With the Calgary Comic & Entertainment Expo around the corner, it’s well past time you freshened up your nerdy nomenclature. There are so many delirium-inducing dweebs in this year’s line-up of guests, so it’ll be important for you to tell them apart. Whether it’s a nerd, geek, dork or dweeb, each group displays varying degrees of three primary attributes. Sounding similar to how your last Dungeons & Dragons character was described? Good. I’d hate for you to be in unfamiliar territory. Intelligence, obsession and social ineptitude provide the axioms with which we define the nerd genera. Each subspecies achieves differentiation from the other by virtue of which characteristic most accurately describe it.
Perhaps the most common term in our contemporary vernacular, and subsequently the most commonly abused, a nerd is the poster child of all the majestic dysfunction, passion and peculiarity that comes along with being a part of this subculture. Intelligent, obsessed and socially awkward, nerds have it all in equal parts. Let’s be clear, however: you’re not a nerd if you sat down to watch the HBO hit, Game of Thrones, and you occasionally don’t feel like going out on a Friday night. You’re not a nerd if you once stopped in at Games Workshop to look at all the cute toys. You’re a nerd if you spent your weekend rebooting the 1980 Vic-20 you built from salvaged parts in order to play HAL Laboratory’s Radar Rat Race.
Next we have geeks, who are characterized by intelligence and obsession. It’s not necessary that geeks be obsessed with Battlestar Galactica or Lord of the Rings. They can have an interest in almost any topic and can even hold a decent conversation about it! Dorks, on the other hand, will have an obsession with the most obscure and surreal realms. Fantasy and science fiction play host to these cave dwellers. As they are often unaware of their abrasive odour and uncouth social graces, dorks mean well, and so “they shall pass.”

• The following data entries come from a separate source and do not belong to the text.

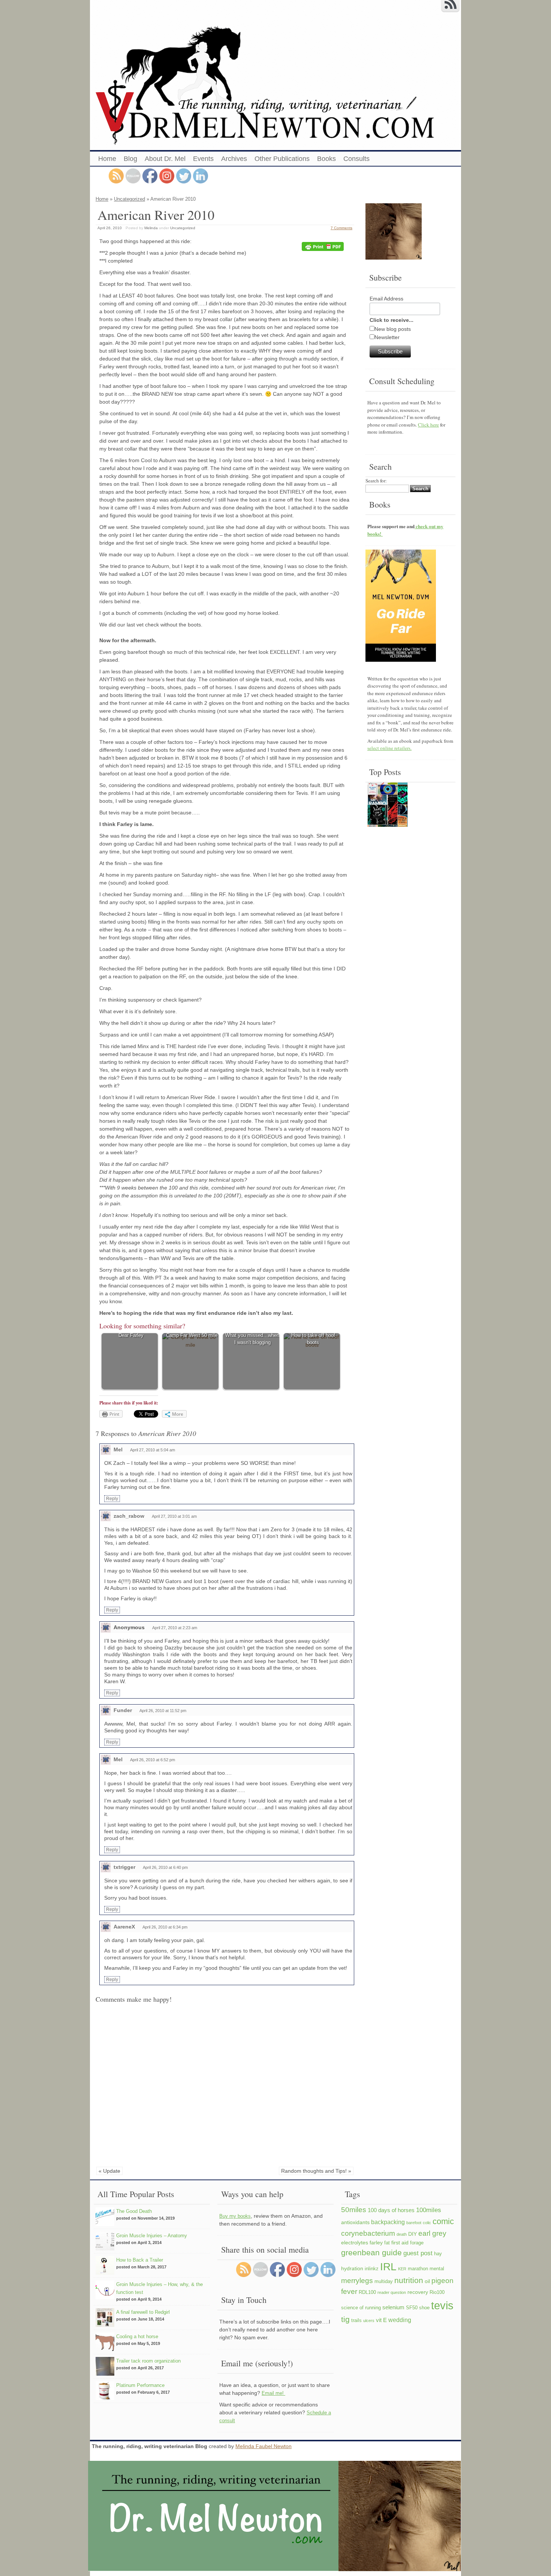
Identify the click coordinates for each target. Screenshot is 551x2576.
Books (326, 158)
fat (387, 2243)
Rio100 (437, 2292)
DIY (412, 2234)
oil (427, 2281)
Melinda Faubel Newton (263, 2446)
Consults (356, 158)
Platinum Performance (140, 2385)
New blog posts (392, 329)
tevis (442, 2305)
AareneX (124, 1927)
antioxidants (355, 2222)
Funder (123, 1710)
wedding (399, 2319)
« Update (109, 2171)
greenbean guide (371, 2252)
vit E (381, 2320)
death (402, 2234)
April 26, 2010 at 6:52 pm (152, 1759)
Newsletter (387, 337)
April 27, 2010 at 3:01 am (174, 1516)
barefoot (413, 2222)
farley (376, 2243)
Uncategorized (129, 199)
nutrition (408, 2280)
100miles (428, 2210)
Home (107, 158)
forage (417, 2243)
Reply (112, 1498)
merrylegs (357, 2280)
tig (345, 2319)
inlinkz (372, 2268)
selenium (393, 2307)
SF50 (412, 2307)
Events (203, 158)
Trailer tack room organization (148, 2361)
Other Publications (282, 158)
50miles (353, 2210)
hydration (352, 2268)
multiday (383, 2281)
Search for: (376, 480)
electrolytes (354, 2243)
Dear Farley (131, 1335)
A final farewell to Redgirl (143, 2312)
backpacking (388, 2222)
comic (443, 2221)
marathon (418, 2268)
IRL (388, 2267)
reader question (391, 2292)
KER (402, 2269)
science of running (361, 2307)
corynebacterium (368, 2233)
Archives (234, 158)
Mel (118, 1449)
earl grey (432, 2233)
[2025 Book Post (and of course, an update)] (387, 806)
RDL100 (367, 2292)
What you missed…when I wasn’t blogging (252, 1339)
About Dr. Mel (165, 158)
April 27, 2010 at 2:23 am (174, 1627)
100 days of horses (391, 2210)
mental (437, 2268)
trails (356, 2320)
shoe (424, 2307)
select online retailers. (389, 748)
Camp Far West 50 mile (191, 1335)
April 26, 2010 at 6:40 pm (165, 1867)
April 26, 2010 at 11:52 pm (162, 1710)
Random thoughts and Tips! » (316, 2171)
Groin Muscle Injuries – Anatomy (151, 2235)
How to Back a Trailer (139, 2260)
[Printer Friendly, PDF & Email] (324, 247)
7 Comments (341, 228)
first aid (400, 2243)
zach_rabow (129, 1516)
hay (438, 2253)
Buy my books (235, 2216)
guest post (418, 2253)
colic (427, 2222)
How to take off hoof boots (313, 1339)
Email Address (386, 299)
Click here (428, 424)
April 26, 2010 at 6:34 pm (164, 1927)
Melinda (151, 228)
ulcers (368, 2320)
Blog (130, 158)
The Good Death (134, 2211)
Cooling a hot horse (137, 2336)
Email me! (273, 2393)
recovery (417, 2292)
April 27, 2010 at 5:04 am (152, 1450)
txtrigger (124, 1867)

Lastly, and certainly least, are dweebs. That is not to say that those who self identify as dweebs are unimportant, but rather given that we no longer live in the 1950s, the term “dweeb” rarely surfaces. For the sake of completeness, dweebs sit between intelligence and social ineptitude. No doubt this combination often leads dweebs towards absurd fortunes and lifelong success – have you ever seen The Social Network?